Dans le texte sur M. Abbas, à la manière de quel dirigeant M. Abbas est-il incapable de jouer le jeu politique ?

▸ TEXTE FOURNI
____
Les conséquences politiques de ces malentendus sont sérieuses. Ceux qui soutenaient fermement M. Abbas sont souvent désorientés et de moins en moins nombreux. Dans son entourage, certains détiennent un poids politique, d’autres lui sont fidèles, mais rares sont ceux qui combinent les deux. Incapable de jouer le jeu politique à la manière de Yasser Arafat, il n’a pu ni voulu courtiser les cadres ou militants du Fatah sur lesquels il aurait pu compter. La désillusion s’installe, le doute aussi. Ses rivaux lèvent peu à peu la tête, leur assurance croît, leur liberté de ton aussi. Les chefs des divers services de sécurité n’hésitent plus à le critiquer en privé, certains que leurs propos seront rendus publics, et cherchent résolument à se dissocier de l’anarchie régnante. Pour le moment, ses opposants s’observent, chacun croyant en ses chances, aucun n’étant en position de neutraliser ses rivaux, et tous se refusant à couronner un successeur. C’est pourquoi ils ne feront rien pour accélérer la chute du président, rien non plus pour l’aider à réussir.
____
▸ INFORMATIONS FOURNIES
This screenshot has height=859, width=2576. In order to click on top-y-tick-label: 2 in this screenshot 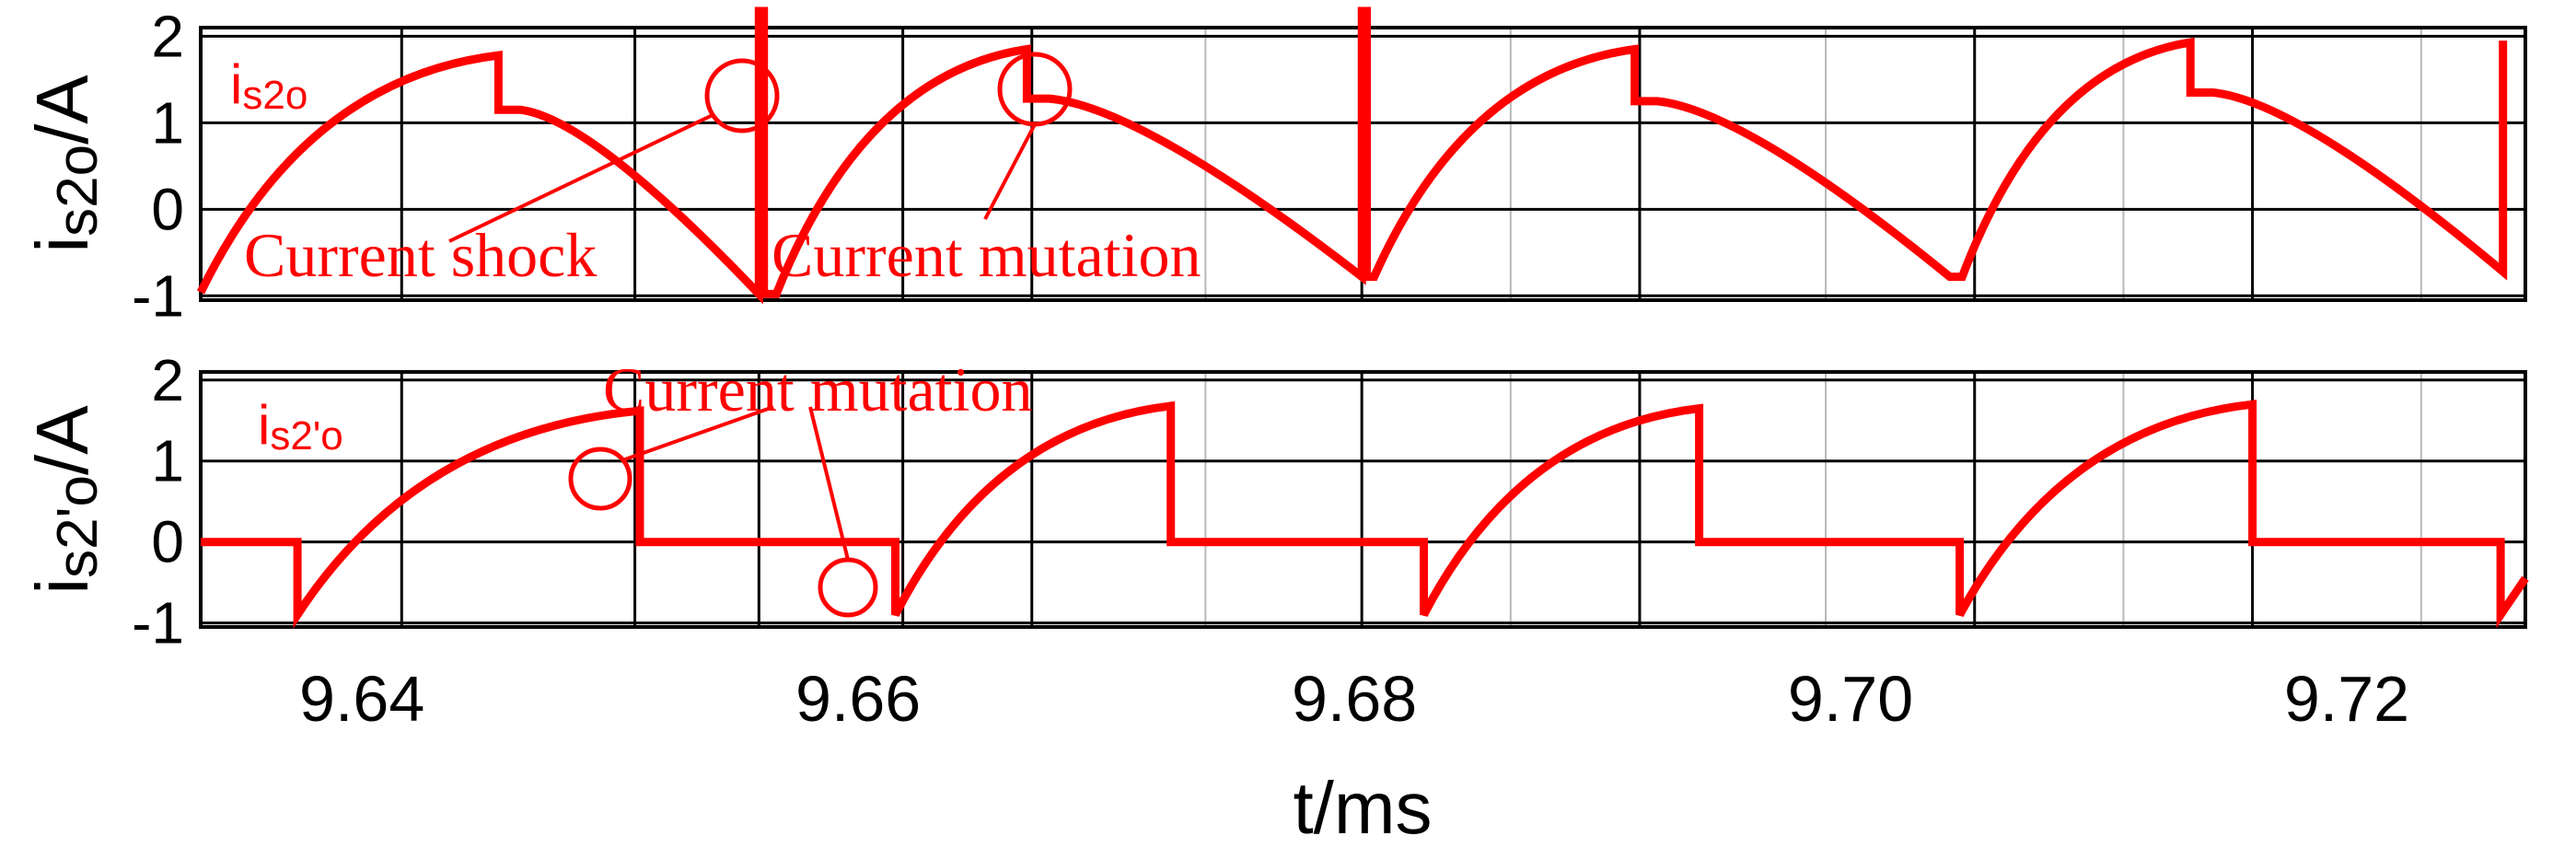, I will do `click(167, 36)`.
____
▸ RÉSULTAT DE LA TÂCHE
Yasser Arafat.